Meski demikian, DNB telah menerima pembayaran uang muka 30% dari nilai pekerjaan.
Berdasarkan LHA Auditor Kejati Maluku tertanggal 29 November 2025, kerugian negara ditaksir mencapai Rp1.320.288.177.

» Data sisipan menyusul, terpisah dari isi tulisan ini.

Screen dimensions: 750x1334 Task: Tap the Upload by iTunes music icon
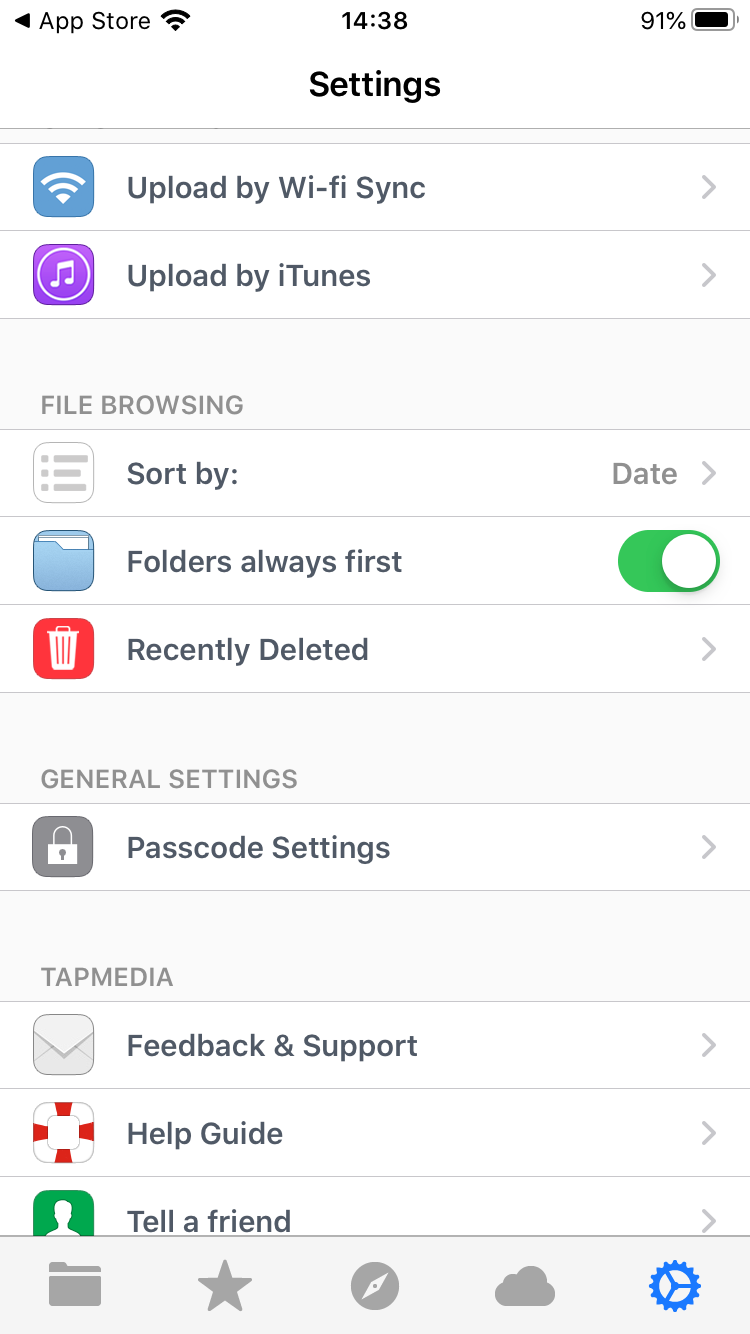[x=63, y=275]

Kedua tersangka dijerat dengan sangkaan, Primair: Pasal 2 ayat (1) UU Tipikor jo. Pasal 55 ayat (1) ke-1 KUHP dan Subsidair: Pasal 3 UU Tipikor jo. Pasal 55 ayat (1) ke-1 KUHP
Penyidik Kejari Kepulauan Sula telah memerintahkan penahanan terhadap JU, ditahan di Lapas Kelas II Piru selama 20 hari, 4-23 Desember 2025 Berdasarkan Surat Perintah Penahanan Nomor Print-578/Q.2.14/Fd.2/12/2025 dan DNB, ditahan di Rutan Kelas IIb Ternate selama 20 hari, 4–23 Desember 2025 Berdasarkan Surat Perintah Penahanan Nomor Print-577/Q.2.14/Fd.2/12/2025.
Kejaksaan menegaskan penyidikan akan terus dikembangkan untuk mengungkap seluruh pihak yang diduga terlibat. Masyarakat diminta mendukung proses penegakan hukum dan tidak terpengaruh informasi yang tidak dapat dipertanggungjawabkan.